--- Given text ---
---*---

Posted by July 18, 2014

Argentina on Friday will sign deals to borrow $7.5 billion from China, its Cabinet chief said, at a time when the Latin American country cannot tap global capital markets due to disputes over unpaid debt.

Among the 19 agreements to be signed, Argentine President

Cristina Fernandez and her Chinese counterpart, Xi Jinping, will agree on a loan for $4.7 billion from the China Development Bank for the construction of two hydroelectric dams in Patagonia.

The Chinese bank is also expected to grant a $2.1 billion loan to help finance a long-delayed railway project that would make it more efficient to transport grains from Argentina's agricultural plains to its ports.

"Regarding the total amount, it is about $7.5 billion, covering cooperation agreements to finance infrastructure projects and this bilateral trade deal," Cabinet chief Jorge Capitanich told reporters.

Argentina is the world's third-largest exporter of soy and corn. China is the main buyer of its soybeans.

Xi, China's first president to visit Latin America's No. 3 economy in a decade, will also sign an agreement for an $11 billion swap operation between the countries' central banks over three years that will allow Argentina to pay for Chinese imports with the yuan currency.

---*---

--- Data block ---

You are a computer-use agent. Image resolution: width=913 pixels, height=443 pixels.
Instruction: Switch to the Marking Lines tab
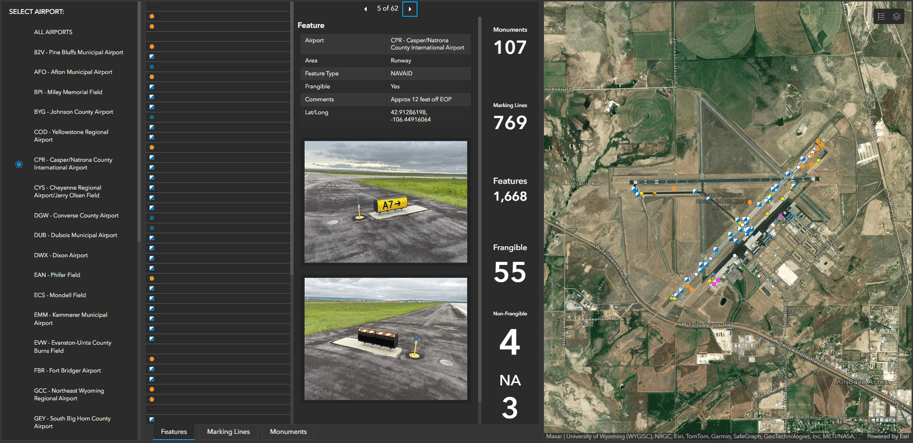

---*---

--- Things to do ---
1. Decide whether each statement agrees with the article on Argentina's loans from China, answering yes or no and quoting the words of the article that settle it: (a) The China Development Bank loan for the two dams in Patagonia is $4.7 billion. (b) The swap operation between the central banks runs over five years. (c) The loan for the railway project is $2.5 billion.
2. Write the next few sentences of the article on Argentina's loans from China, picking up after its final sentence.
The material plays no part in the work here.

--- Expected responses ---
1.
(a) Yes: "a loan for $4.7 billion from the China Development Bank for the construction of two hydroelectric dams in Patagonia"
(b) No: "an $11 billion swap operation between the countries' central banks over three years"
(c) No: "a $2.1 billion loan to help finance a long-delayed railway project"

2.
"This will allow the flow of reserves to stabilize," Capitanich said.

Argentina signed a similar deal with China in 2009.

Stringent import and capital controls imposed by Fernandez's government have deterred foreign investment and forced the central bank to drain its foreign reserves to shore up an ailing currency.

China is Argentina's second-largest trading partner after neighbor Brazil. In 2013 Argentina's trade deficit with the Asian country increased more than 20 percent to $5.8 billion.

China's Gezhouba Group Corp and Argentina's Electroingenieria last year won contracts to build the two dams, which will have a combined generating capacity of 1,740 megawatts.

Xi arrives in the capital city of Buenos Aires on Friday after participating in a summit of emerging BRICS economies in Brazil earlier in the week. (Reporting by Jorge Ataola and Richard Lough; Editing by Lisa Von Ahn)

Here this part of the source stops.